Your instructions> Transcribe exactly, and without pictures, only the lines from the one bearing "Select the Happycall" through the final line of the data below.

(Data to examine begins)

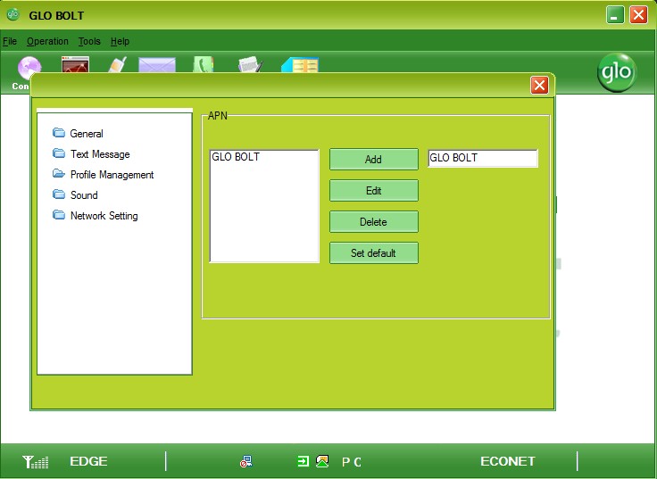The image size is (657, 479).
Task: Click the Connect globe icon in toolbar
Action: (29, 67)
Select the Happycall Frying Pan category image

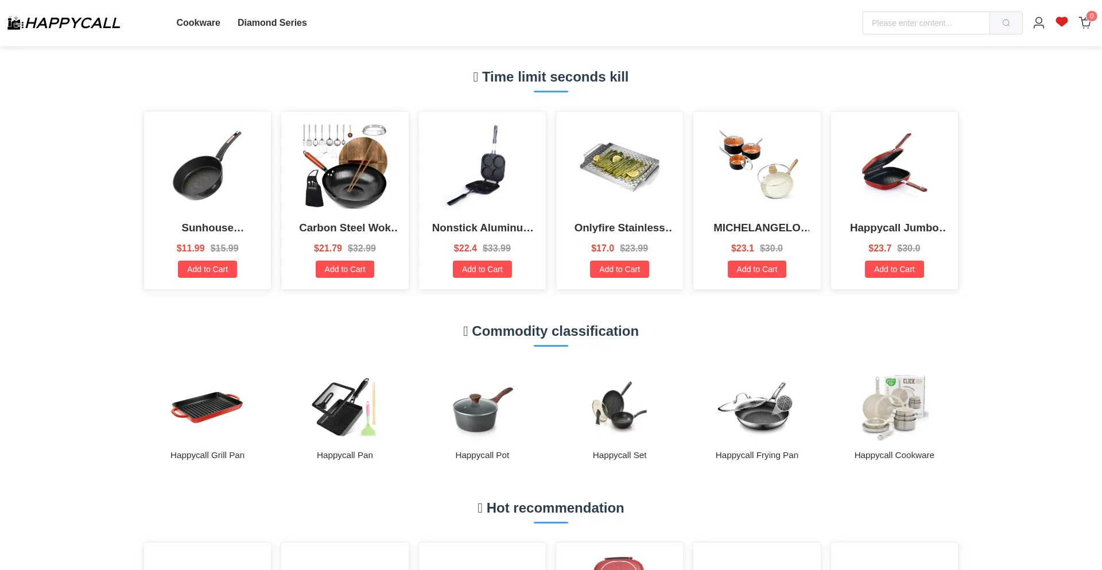point(756,407)
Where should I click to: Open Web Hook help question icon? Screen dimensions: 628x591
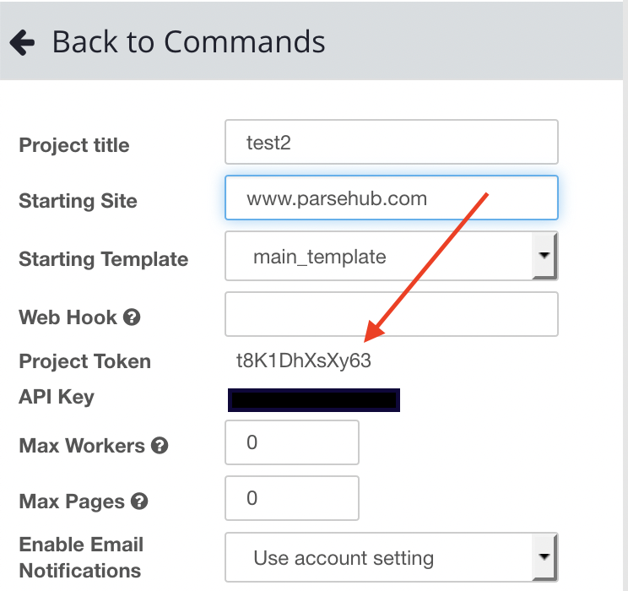[132, 317]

(Data to examine ends)

Answer for the task>
Select the Happycall Frying Pan category image

point(756,407)
Where should I click to: Open Web Hook help question icon? Screen dimensions: 628x591
[132, 317]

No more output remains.